PASSAGE TO READ:
:::::

15 January 2018

Professor Moraes Silva on Racism and More

In the aftermath of the Second World War, the refutation of scientific theories of race led to the disqualification of the category of race as applied to human populations. However, this disqualification has not entailed a universal ban on the notion of race itself, and world regions have contrasting understandings of the concept. Against this backdrop, “Global Race”, a multidisciplinary project, investigates the reconfigurations of racism and race. More details with Graziella Moraes Silva, Assistant Professor in Anthropology and Sociology, project member and author of an article on the race question in Brazil.

How does the “Global Race” project engage with the race question?

:::::

Extracted data entries
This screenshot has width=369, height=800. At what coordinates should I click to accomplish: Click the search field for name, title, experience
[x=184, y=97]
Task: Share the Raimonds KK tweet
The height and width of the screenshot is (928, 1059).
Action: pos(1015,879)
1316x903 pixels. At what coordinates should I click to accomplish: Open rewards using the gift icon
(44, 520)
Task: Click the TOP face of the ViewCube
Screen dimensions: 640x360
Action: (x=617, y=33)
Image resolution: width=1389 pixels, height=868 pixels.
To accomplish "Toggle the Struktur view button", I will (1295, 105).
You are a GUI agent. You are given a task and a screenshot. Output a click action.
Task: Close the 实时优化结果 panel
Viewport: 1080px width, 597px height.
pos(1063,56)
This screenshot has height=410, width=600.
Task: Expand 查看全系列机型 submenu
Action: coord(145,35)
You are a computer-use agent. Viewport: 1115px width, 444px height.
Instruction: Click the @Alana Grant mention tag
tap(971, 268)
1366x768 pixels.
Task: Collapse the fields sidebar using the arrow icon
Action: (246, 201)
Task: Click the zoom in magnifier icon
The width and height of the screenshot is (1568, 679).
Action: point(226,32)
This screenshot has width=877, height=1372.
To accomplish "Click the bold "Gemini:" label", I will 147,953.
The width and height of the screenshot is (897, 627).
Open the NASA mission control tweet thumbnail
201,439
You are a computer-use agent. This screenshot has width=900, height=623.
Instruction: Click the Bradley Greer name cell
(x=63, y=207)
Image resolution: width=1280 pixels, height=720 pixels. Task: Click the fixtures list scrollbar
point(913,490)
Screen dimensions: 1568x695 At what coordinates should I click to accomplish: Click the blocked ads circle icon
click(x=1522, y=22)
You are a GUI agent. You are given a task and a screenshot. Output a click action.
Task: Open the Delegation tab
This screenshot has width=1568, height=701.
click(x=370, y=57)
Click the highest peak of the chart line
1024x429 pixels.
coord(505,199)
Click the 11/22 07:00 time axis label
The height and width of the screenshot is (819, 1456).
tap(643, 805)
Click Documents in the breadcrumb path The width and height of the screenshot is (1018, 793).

:::::

REQUIRED ACTIONS:
(A) Using the passage about the Global Race project, answer these questions:
(i) According to the passage, what led to the disqualification of the category of race as applied to human populations after the Second World War?
(ii) What does the "Global Race" project investigate?
(iii) In which fields is Graziella Moraes Silva an Assistant Professor?
(B) Copy from the passage about the Global Race project, from "15 January 2018" up to and including "the race question?".

COMPLETED EXERCISE:
(A)
(i) The refutation of scientific theories of race.
(ii) The reconfigurations of racism and race.
(iii) Anthropology and Sociology.

(B)
15 January 2018

Professor Moraes Silva on Racism and More

In the aftermath of the Second World War, the refutation of scientific theories of race led to the disqualification of the category of race as applied to human populations. However, this disqualification has not entailed a universal ban on the notion of race itself, and world regions have contrasting understandings of the concept. Against this backdrop, “Global Race”, a multidisciplinary project, investigates the reconfigurations of racism and race. More details with Graziella Moraes Silva, Assistant Professor in Anthropology and Sociology, project member and author of an article on the race question in Brazil.

How does the “Global Race” project engage with the race question?